A NICE SIT DOWN AND A CUP OF TEA
In the North, South, East and West chapters, where we cover a wider area of London, the places suggested to stop and have a cup of something reviving and a browse at this book may not necessarily be placed perfectly to strike out to see all the locations in one trip. They will be situated near (or at) at least one of our Royal London sites – and all will provide a warm welcome.
For the purpose at hand, one can approach the East End from two stations – from Liverpool Street (commencing at Spitalfields) or Whitechapel. Decide where you want to rest and relax and choose your station accordingly – there are comfy corners aplenty near both stations.
On the main drag
Andaz Liverpool Street
40 Liverpool Street, EC2M 7QN. Tube: Liverpool Street
Given that our subject matter exists somewhere way beyond posh, we’re going to struggle to provide a location in which to imbibe and read that matches the habits of our Royal Family.

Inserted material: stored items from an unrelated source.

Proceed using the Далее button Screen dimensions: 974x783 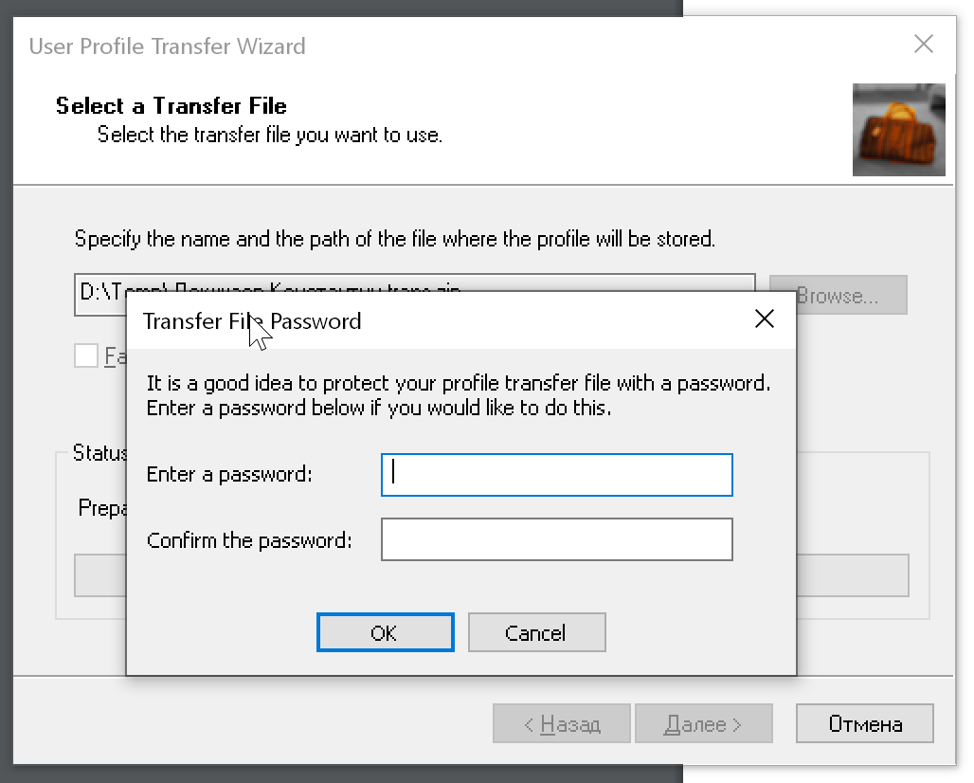click(x=704, y=723)
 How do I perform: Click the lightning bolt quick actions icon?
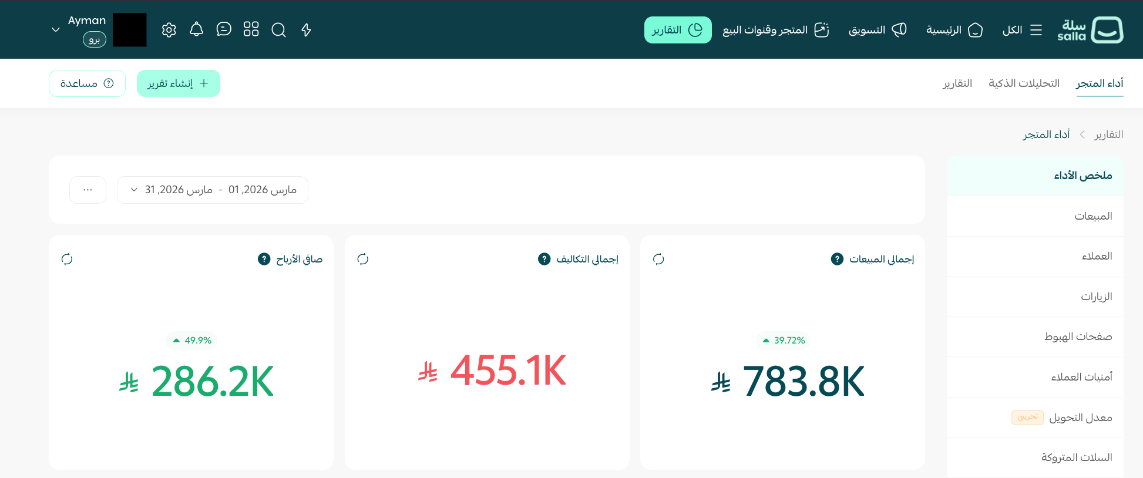(306, 30)
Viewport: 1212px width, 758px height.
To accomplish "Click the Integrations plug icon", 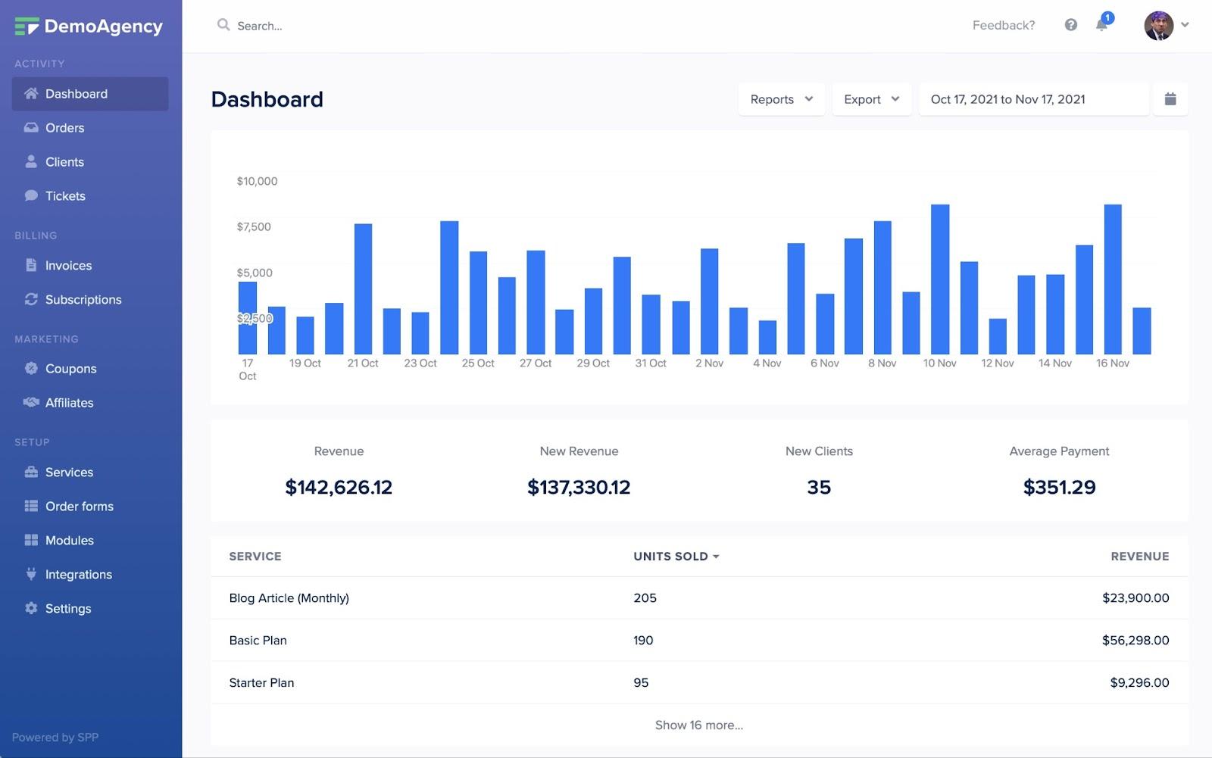I will [31, 574].
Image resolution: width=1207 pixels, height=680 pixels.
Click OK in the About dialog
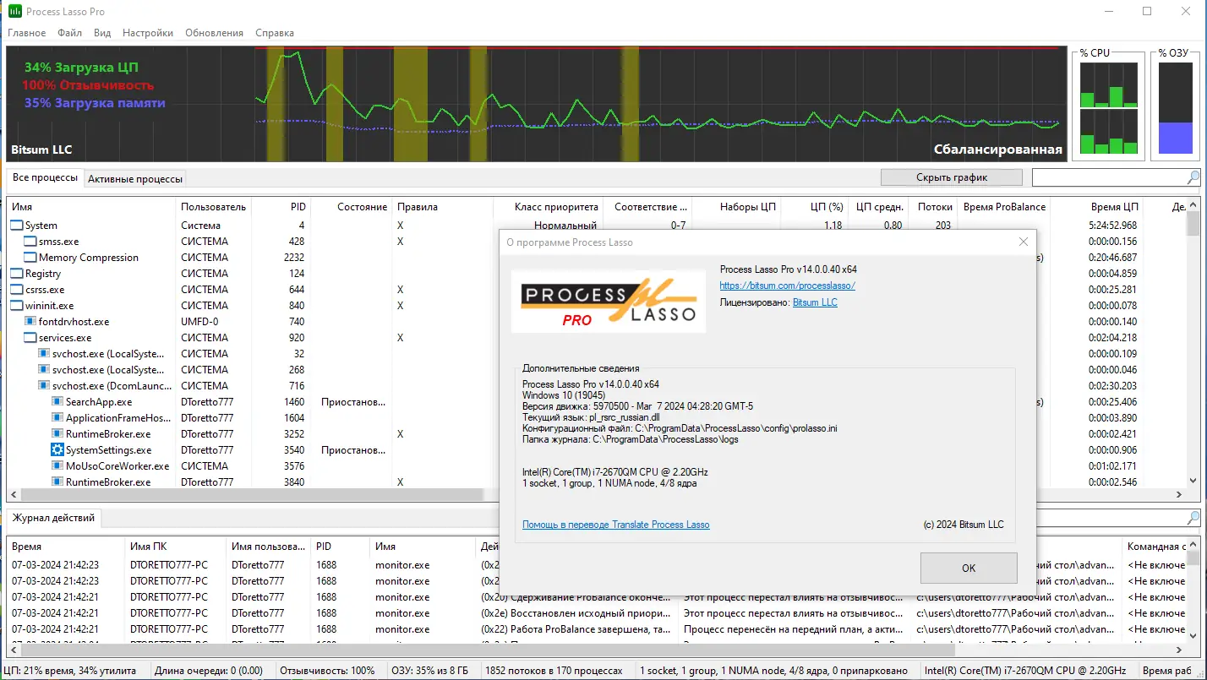[x=969, y=568]

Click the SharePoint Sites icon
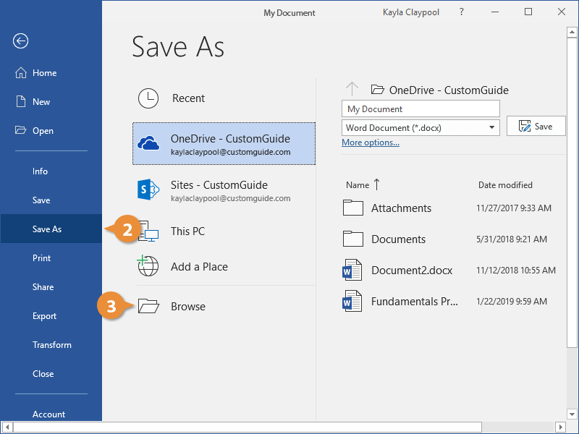[148, 190]
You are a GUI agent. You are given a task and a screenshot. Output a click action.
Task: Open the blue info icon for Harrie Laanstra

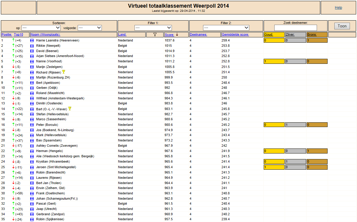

But if we can’t do truly posh, we can at least go for swish.
Andaz – formerly the Great Eastern Hotel – was designed by the great Charles Barry Jr. Its options range from lounge to cocktail bar. There’s even a traditional(ish) pub on the premises, the George. Although be warned: the pub does show football matches on big, plasma screens and can get a bit noisy, especially of an evening. Unfortunately, we can’t provide a recommendation for a pub that shows live polo matches (much more in keeping with our subject). Do drop me a line if you know of one.
Something a little stronger, perhaps?
Dirty Dicks
202 Bishopsgate, EC2M 4NR. Tube: Liverpool Street
Famed as being named after the real-life character who inspired Dickens to pen Miss Havisham – Nathaniel (Dick) Bentley’s fiancée died before the wedding and he lived a dusty, lonely existence the rest of his days.
The Blind Beggar
337 Whitechapel Road, E1 1BU. Tube: Whitechapel
Fabled East End watering hole associated with 1960s gangsters the Krays. A much more peaceful place these days – and it does have royal associations in its name, as we have seen earlier in this chapter.
Sssshhh. It’s a secret
The Market Coffee House, English Restaurant
50/52 Brushfield Street, E1 6AG. Tube: Liverpool Street
There’s precious little that’s secret about this part of town these days, with the glare of the fashionable spotlight constantly trained eastward. Every conceivable multinational coffee corporation has elbowed its way into the East End this past decade. But it’s still possible to sit in a non-homogeneous environment and enjoy great service from a family-run business. They’ve been here in their current form only since 2001, but parts of the building date back to the 1600s. The interior is composed of the salvaged remains of an old pub. Despite its relative modernity, it achieves a genuinely traditional feel.
Have the cooked breakfast. To hang with your doctor.